Moneybox

Means Testing Social Security Is A Kind of Tax Increase

Leaving the payroll tax intact and reducing Social Security benefits for higher-income seniors is, in effect, an increase in marginal tax rates but it was clear from the discussion at this morning’s GOP Presidential debate that few Republicans see it this way. Still, it’s true. The way Social Security works is that you pay taxes when you’re working and you collect benefits when you retire, with the benefits proportional to what you paid. If the benefits were strictly proportional then there would in a sense be no tax at all—it’d be a forced savings program. But the benefits aren’t strictly proportional to what you pay. The program has a disability insurance function and is also mildly redistributive. If you make it more redistributive by reducing benefits for people at the top of the income spectrum, this will have all the same effects as making it more redistributive by raising the tax rate paid by people at the top of the income distribution. The proposals are appealing for the same reason—they ask sacrifice of those most able to bear the sacrifice—and they’re unappealing for the same reason, reducing incentives to work and invest in human capital.

But for whatever reason, the formal accounting distinction between a “tax increase” and a “benefit cut” seems to weigh very heavily on Republican politicians.

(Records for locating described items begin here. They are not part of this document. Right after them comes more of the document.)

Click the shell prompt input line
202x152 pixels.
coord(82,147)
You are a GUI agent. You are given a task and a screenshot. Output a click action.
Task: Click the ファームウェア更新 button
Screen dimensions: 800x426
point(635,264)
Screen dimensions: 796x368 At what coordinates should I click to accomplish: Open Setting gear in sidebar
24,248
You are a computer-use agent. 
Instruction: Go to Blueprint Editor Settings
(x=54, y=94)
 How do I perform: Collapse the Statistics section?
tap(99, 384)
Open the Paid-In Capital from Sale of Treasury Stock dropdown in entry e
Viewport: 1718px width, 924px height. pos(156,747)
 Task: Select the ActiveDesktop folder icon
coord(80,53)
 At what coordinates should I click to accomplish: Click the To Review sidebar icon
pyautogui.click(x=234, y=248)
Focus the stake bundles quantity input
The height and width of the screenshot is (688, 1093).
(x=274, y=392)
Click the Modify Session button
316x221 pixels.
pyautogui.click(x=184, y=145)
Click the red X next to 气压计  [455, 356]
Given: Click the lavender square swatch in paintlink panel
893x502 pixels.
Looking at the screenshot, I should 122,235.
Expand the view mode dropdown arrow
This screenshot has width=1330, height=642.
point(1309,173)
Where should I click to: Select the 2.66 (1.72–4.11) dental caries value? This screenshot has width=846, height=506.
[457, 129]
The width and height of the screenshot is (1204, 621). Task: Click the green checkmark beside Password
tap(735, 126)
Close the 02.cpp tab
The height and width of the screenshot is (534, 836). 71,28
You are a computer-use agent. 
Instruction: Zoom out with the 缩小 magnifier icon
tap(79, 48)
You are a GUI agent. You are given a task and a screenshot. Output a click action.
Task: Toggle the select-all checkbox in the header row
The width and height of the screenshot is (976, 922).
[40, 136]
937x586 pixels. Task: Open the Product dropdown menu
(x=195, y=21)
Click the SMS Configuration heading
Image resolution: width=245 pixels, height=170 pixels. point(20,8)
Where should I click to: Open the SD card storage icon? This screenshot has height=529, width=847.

Still consider a proposal to hand each American a $5,000 cash grant each year financed by a $5,000 per person annual head tax. Implementing this would, in the real world, change nothing at all. But in the exciting universe of accounting it would register as a huge tax increase and a giant expansion of the welfare state. The rank ordering of countries by taxes as share of GDP would need to be revised. But it’d be the same thing.